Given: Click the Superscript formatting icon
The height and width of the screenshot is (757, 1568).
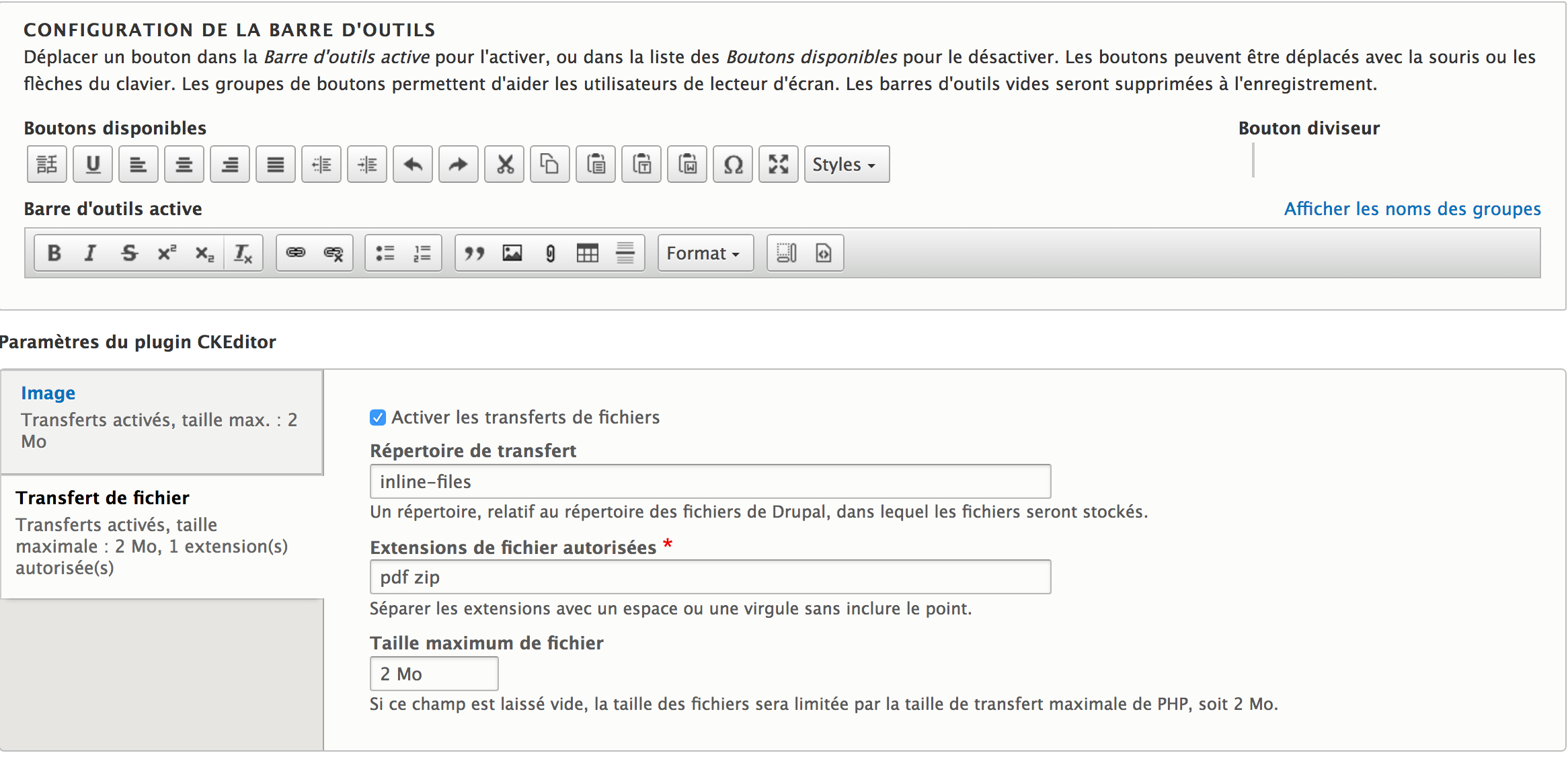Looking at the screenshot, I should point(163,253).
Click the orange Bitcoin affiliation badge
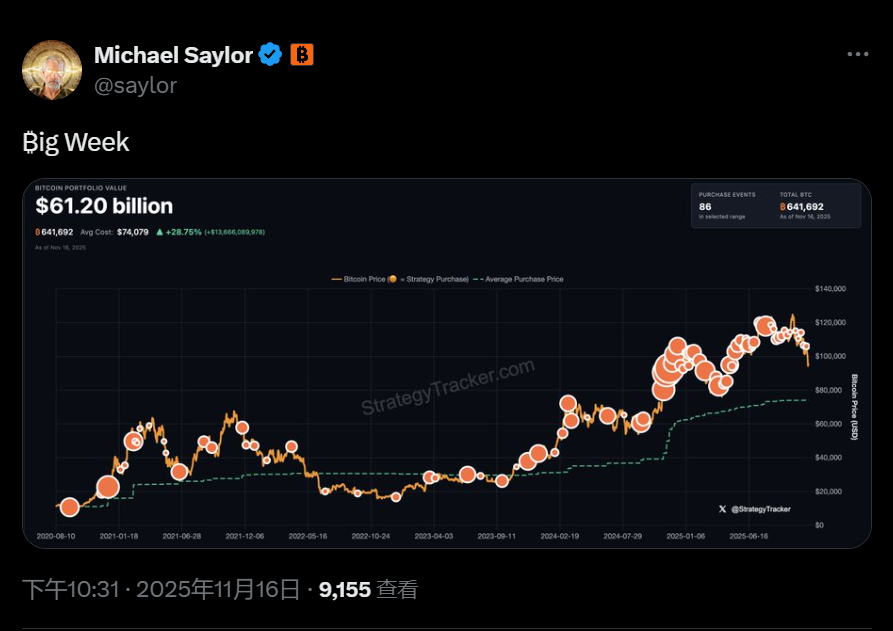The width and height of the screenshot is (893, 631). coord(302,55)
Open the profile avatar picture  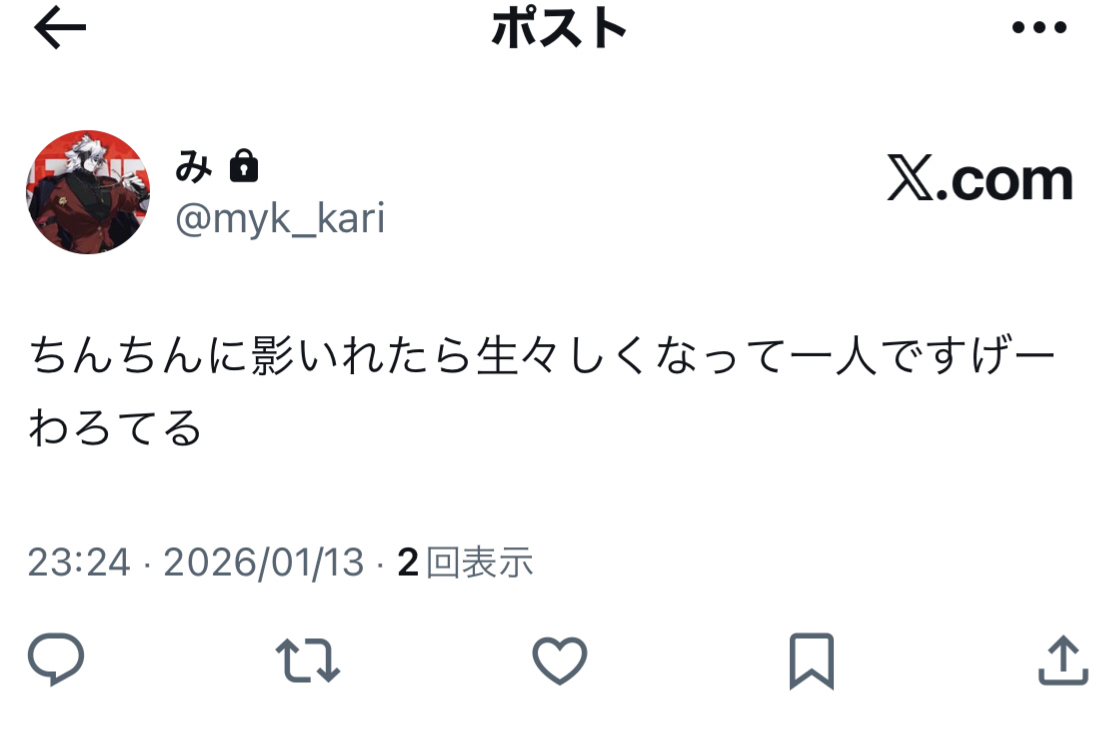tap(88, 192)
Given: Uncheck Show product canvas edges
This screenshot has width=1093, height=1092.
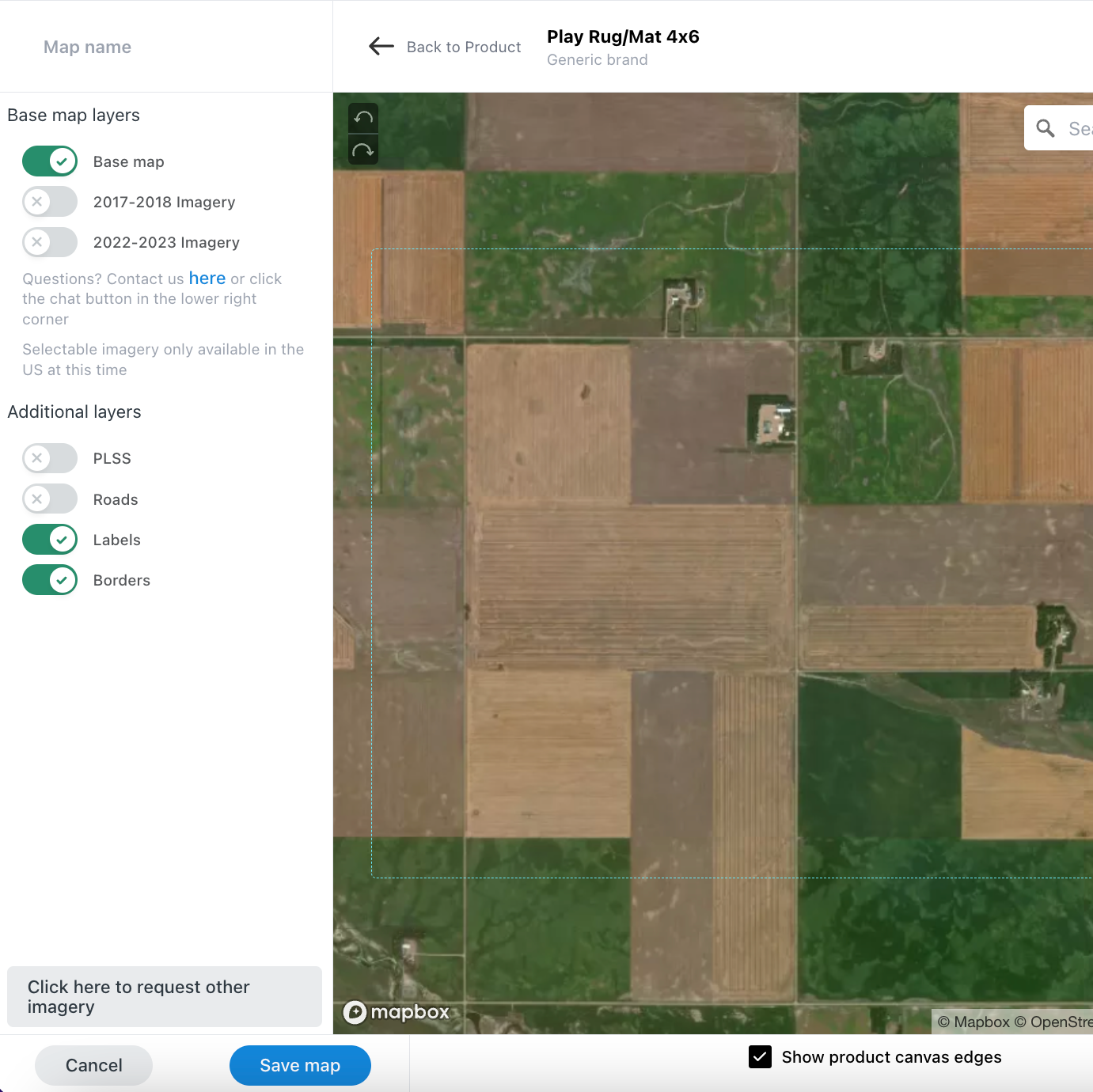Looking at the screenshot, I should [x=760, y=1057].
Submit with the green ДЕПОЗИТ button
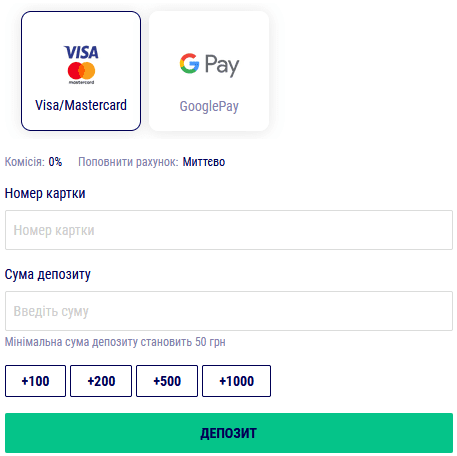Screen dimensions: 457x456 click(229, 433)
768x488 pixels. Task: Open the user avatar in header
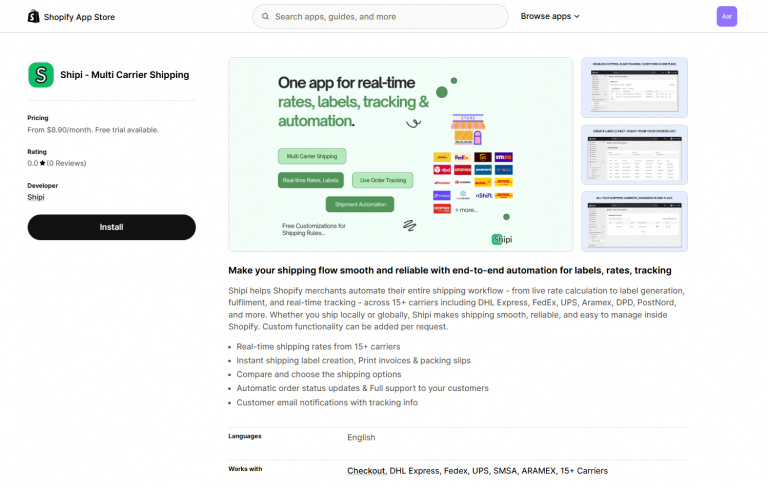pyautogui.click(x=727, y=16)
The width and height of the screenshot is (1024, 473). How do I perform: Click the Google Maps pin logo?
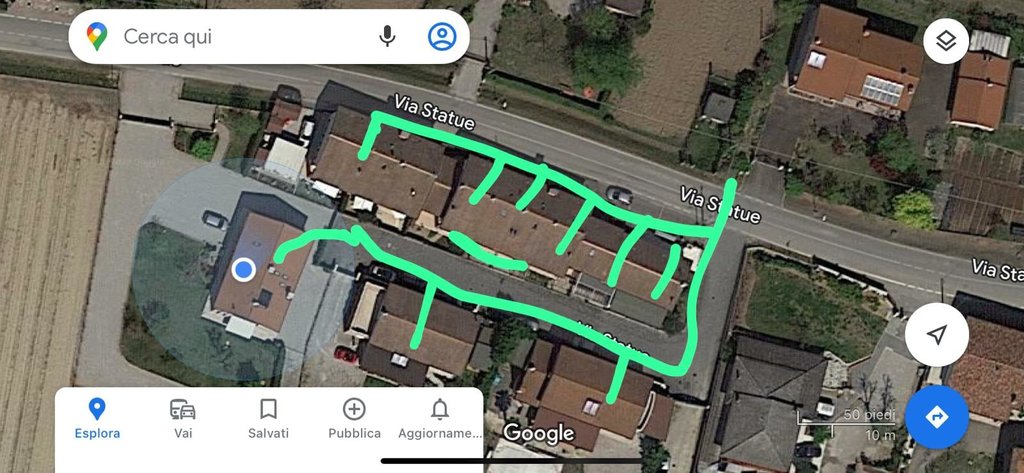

☆ ☆ ☆ ☆ ☆

** DIRECTIONS FOR THIS TASK **
Copy every line from the data that includes the string "Given".

** SOLUTION TO THIS TASK **
Given: Click the Superscript formatting icon
Given: Uncheck Show product canvas edges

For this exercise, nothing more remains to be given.